COMMENÇAL SUPRÊME DH V4 Commençal Muc-off 2021
Le V4 marque les esprits en étant le second bike à passer en roues de 29’’ en 2017 (après Santa Cruz à Lourdes), mais aussi en remettant au goût du jour la suspension avec un point de pivot haut perché et une roulette déportée pour faire passer la chaîne. Présenté en 2016, le bike fait des merveilles en 2017 aux mains de Myriam Nicole : la Montpelliéraine remporte deux victoires d’affilée (Vallnord puis Lenzerheide) et s’adjuge le général de la coupe du monde par la même occasion. La saison d’après, c’est Amaury Pierron qui explose sur la scène internationale : trois victoires consécutives sur des pistes totalement différentes : Fort William, Leogang et Val Di Sole, plus le classement général. Le vélo fait des émules et en 2019, on voit des DH V4 fleurir partout en coupe du monde, un phénomène déjà observé à l’époque avec Sam Hill et son Sunday.

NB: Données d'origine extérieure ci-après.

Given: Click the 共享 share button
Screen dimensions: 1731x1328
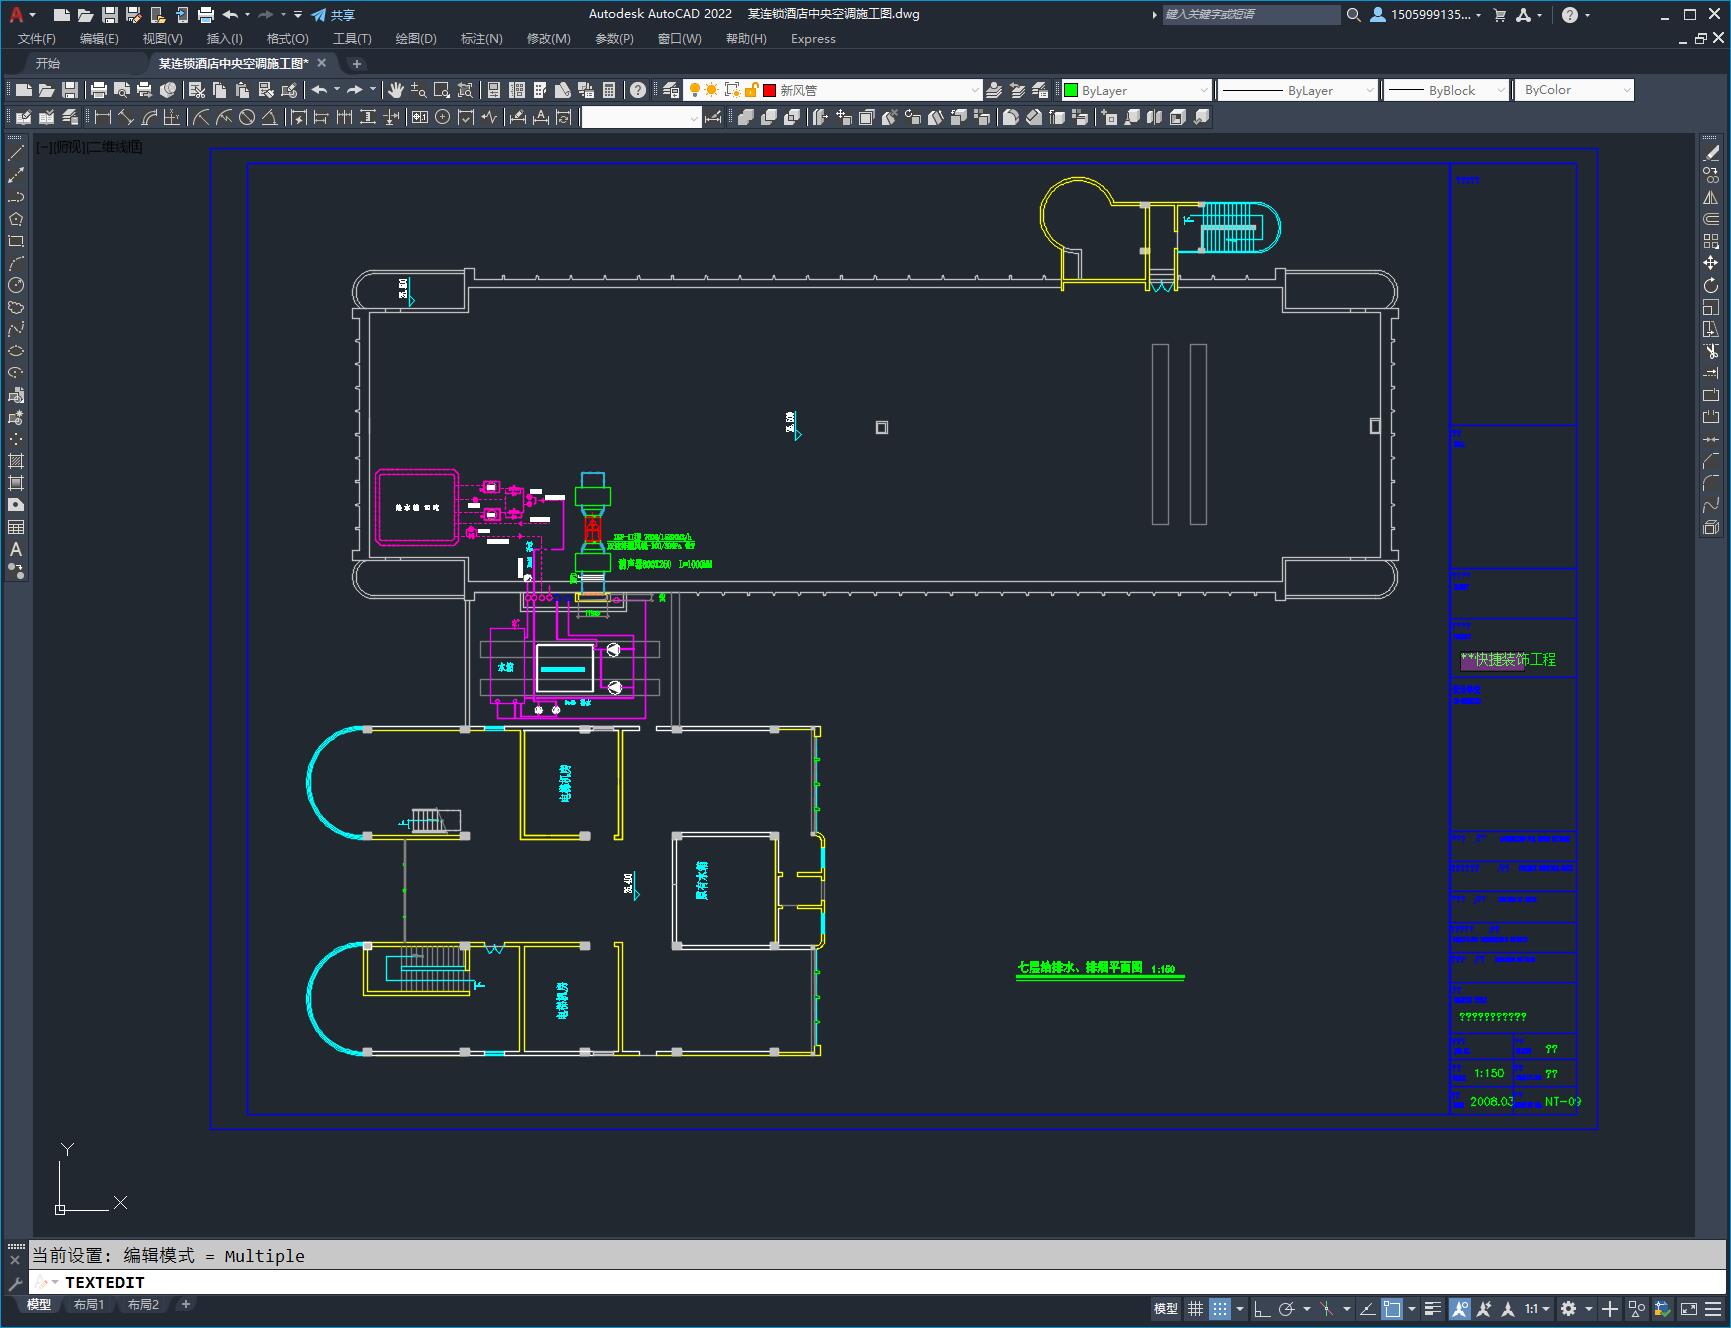Looking at the screenshot, I should pyautogui.click(x=333, y=15).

Le succès est là mais les ingés de chez Commençal continuent à bosser dur : après une entrée en matière ratée à Maribor en 2019, Amaury hérite d’un bras arrière et d’une cinématique repensés pour monter à nouveau sur la plus haute marche du podium à Fort William. Il gagne aux Gets au terme d’un run considéré aujourd’hui comme l’un des plus engagés de toute l’histoire de la DH, mais échoue d’un cheveu au classement général. Peu importe, c’est Myriam Nicole qui relève le gant et remporte son premier titre mondial suite à une saison blanche et à une grosse blessure à la cheville. Après les succès répétitifs des Atherton sur le DH V3, le V4 ouvre une nouvelle ère. Il passe en 29/27.5 pour 2020, avec une géométrie et une suspension typées race : bases longues (456 mm), angle de chasse ouvert (62.5°), reach long (480 mm en L) et un SAG à régler autour des 20%. Le V4 rajoute une pierre à son Panthéon cette année, avec un nouveau prototype qui utilise un Virtual High Pivot couplé à un 6 bar linkage et à une suspension Horstlink (qui n’a jamais eu cours chez Commençal). Avec deux pilotes sur le podium à Leogang cette année, et la première victoire en coupe du monde de Thibaut Dapréla aux Gets, on se dit que cette nouvelle plateforme a de beaux jours devant elle.